• [REQUIRED ACTION 1] Rewrite the stretch of the flood article from "Floods pass through" through "crops and health.", putting "city planning" in place of "urban planning".
• [REQUIRED ACTION 2] Write the next part of the article on flooding in India, picking up after its last sentence.

Let’s Talk Flood



Floods pass through our life like free-flowing water we can’t hold in our hand. 
Why do we become so helpless? Is nature’s fury – flood – unstoppable? Can we not control, channelize flood and learn to manage it better? Undoubtedly, our preparedness to deal with the challenge speaks volumes about ‘unaccomplished’ endeavors, system’s failure and faulty urban planning. Predictably, floods come every year, almost the same time…same places, with the same ‘intensity’, and cause ‘similar’ damages – life, property, infrastructure, crops and health.

Today is no different? The deluge of sorrow persists in different states of India and other countries. States in India are badly affected through flood caused due monsoon’s incessant heavy rainfall and soaring rivers. Millions of people have been displaced across the northern and north-eastern India because of heavy rainfall that has not only destroyed homes but cost the lives of many. Life has been thrown out of gear and every other thing got ‘drowned’ due to massive waterlogging and the city coming to a standstill – water entering homes, affecting road, rail, air traffic, healthcare facilities and blockage of goods and services. People’s plight gets worse due lack of preparedness and non - availability of efficient systems to tackle and manage the situation.

BUILD CLIMATE-RESILIENT NATION, DISASTER-RESILIENT CITIES

Heavy rains battered Bihar and Uttar Pradesh since September. Unprecedented downpour flooded homes, roads and hospitals across Bihar's capital Patna. Patients were forced to sit on beds in flooded hospital rooms. People had to spend days without electricity and water in their homes. Boats had been pressed into service to evacuate people.

• [INFORMATION SUPPLIED]
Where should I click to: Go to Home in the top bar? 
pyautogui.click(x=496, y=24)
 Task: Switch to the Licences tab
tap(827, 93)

• [WRITTEN REPLY 1]
Floods pass through our life like free-flowing water we can’t hold in our hand. 
Why do we become so helpless? Is nature’s fury – flood – unstoppable? Can we not control, channelize flood and learn to manage it better? Undoubtedly, our preparedness to deal with the challenge speaks volumes about ‘unaccomplished’ endeavors, system’s failure and faulty city planning. Predictably, floods come every year, almost the same time…same places, with the same ‘intensity’, and cause ‘similar’ damages – life, property, infrastructure, crops and health.

• [WRITTEN REPLY 2]
The same narrative goes for states like Maharashtra, Assam, Kerala, West Bengal, Uttarakhand, Jammu and Kashmir, Rajasthan, Himachal Pradesh, Punjab, Karnataka, Tamil Nadu, where thousands of people and lakhs of livestock were killed while lakhs of houses were damaged and people were displaced. Farmers faced the brunt too as crops were destroyed.



Flood fury caused havoc in states in other parts of the countries too. But here, the damage caused is much lesser due to better systems
in place like early warning systems, city evacuation and disaster management.



In India, there are institutional mechanisms and established agencies at the national, state and district level for disaster management due to natural calamities. But they lack early preparedness and coordination.

Floods need attention from the governments and local bodies to improve flood forecasting capability, establish early warning system and enhanced system for weather forecast accuracy. For long term solution, they must develop public-private partnerships for collaborative works, build disaster resilient citiesinfrastructure and communities, construct proper drainage facilities in order to minimize water logging and proper embankments on river banks to control floods.

We must take lessons from the present conditions to avoid such nature’s calamity and loss in the future.